As far as I am concerned, there are not enough Nancy Drew characters in suspense cinema. Earnest, thoughtful, clever, crafty, and genuinely good young women who find themselves drawn into mystery for its own sake and are compelled to see the things through to the end. These are women who are compelled to seek out answers. Typical suspense plots find women struggling against a fate that seeks them out. We get the sense they would prefer to let sleeping beasts lie and go back to their nice, normal lives. However, the characters I am referring to are ones who unearth a mystery and then grab it by the tail. Today’s movie under consideration gives us a beautifully written, wonderfully acted example of the character I want to see more of. Tomorrow, we will check out a more modern incarnation, the real brains behind the detective work of The Nice Guys (2016).
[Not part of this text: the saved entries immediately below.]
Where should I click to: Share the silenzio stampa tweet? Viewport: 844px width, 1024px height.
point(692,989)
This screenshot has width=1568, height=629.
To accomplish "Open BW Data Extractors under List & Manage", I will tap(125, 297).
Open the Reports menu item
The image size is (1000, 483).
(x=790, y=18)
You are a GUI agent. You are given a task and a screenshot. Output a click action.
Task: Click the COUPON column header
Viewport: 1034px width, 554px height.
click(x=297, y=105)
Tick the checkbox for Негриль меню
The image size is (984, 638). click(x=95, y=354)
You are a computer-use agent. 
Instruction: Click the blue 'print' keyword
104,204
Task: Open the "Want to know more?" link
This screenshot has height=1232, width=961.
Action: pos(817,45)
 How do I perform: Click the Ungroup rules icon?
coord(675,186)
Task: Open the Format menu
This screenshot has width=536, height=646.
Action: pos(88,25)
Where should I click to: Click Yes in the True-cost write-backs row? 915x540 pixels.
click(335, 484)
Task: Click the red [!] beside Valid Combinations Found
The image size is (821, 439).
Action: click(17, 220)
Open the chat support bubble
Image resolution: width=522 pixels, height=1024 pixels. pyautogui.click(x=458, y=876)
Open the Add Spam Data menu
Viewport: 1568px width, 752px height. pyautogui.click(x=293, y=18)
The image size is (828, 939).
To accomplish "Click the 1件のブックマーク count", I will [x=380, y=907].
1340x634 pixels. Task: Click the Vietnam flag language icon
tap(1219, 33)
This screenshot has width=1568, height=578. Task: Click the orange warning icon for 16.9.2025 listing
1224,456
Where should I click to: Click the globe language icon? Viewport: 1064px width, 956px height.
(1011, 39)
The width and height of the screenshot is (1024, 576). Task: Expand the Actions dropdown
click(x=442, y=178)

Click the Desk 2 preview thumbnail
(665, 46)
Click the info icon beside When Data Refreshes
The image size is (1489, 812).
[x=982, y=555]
Joseph Cotten’s character sneers when he confronts his plucky young niece/investigator and delivers a highly charged monologue:

Uncle Charlie: You think you know something, don’t you? You think you’re the clever little girl who knows something. There’s so much you don’t know, so much. What do you know, really? You’re just an ordinary little girl, living in an ordinary little town. You wake up every morning of your life and you know perfectly well that there’s nothing in the world to trouble you. You go through your ordinary little day, and at night you sleep your untroubled ordinary little sleep, filled with peaceful stupid dreams. And I brought you nightmares. Or did I? Or was it a silly, inexpert little lie? You live in a dream. You’re a sleepwalker, blind. How do you know what the world is like? Do you know the world is a foul sty? Do you know, if you rip off the fronts of houses, you’d find swine? The world’s a hell. What does it matter what happens in it? Wake up, Charlie. Use your wits. Learn something.

Dialogue from Shadow of a Doubt (1941), written by Thornton Wilder, Salma Benson, Alma Reville

In fact, she does know something. She has learned something, and she will follow the plot doggedly. Even when good sense tells her to turn away. She will go on until it is too late and her life is in danger. However, there’s more to the whole shebang than a simple mystery plot. Romance waits in the wings in the form of hunky Jack Graham, but he’s pretty much ineffectual so far as the suspense plot goes. He’s there and he probes and pokes, but he gets no answers, and he’s absent through much of the action. This is a story where Charlie gets herself in trouble and she must rely on her own powers to get out of it. For the most part.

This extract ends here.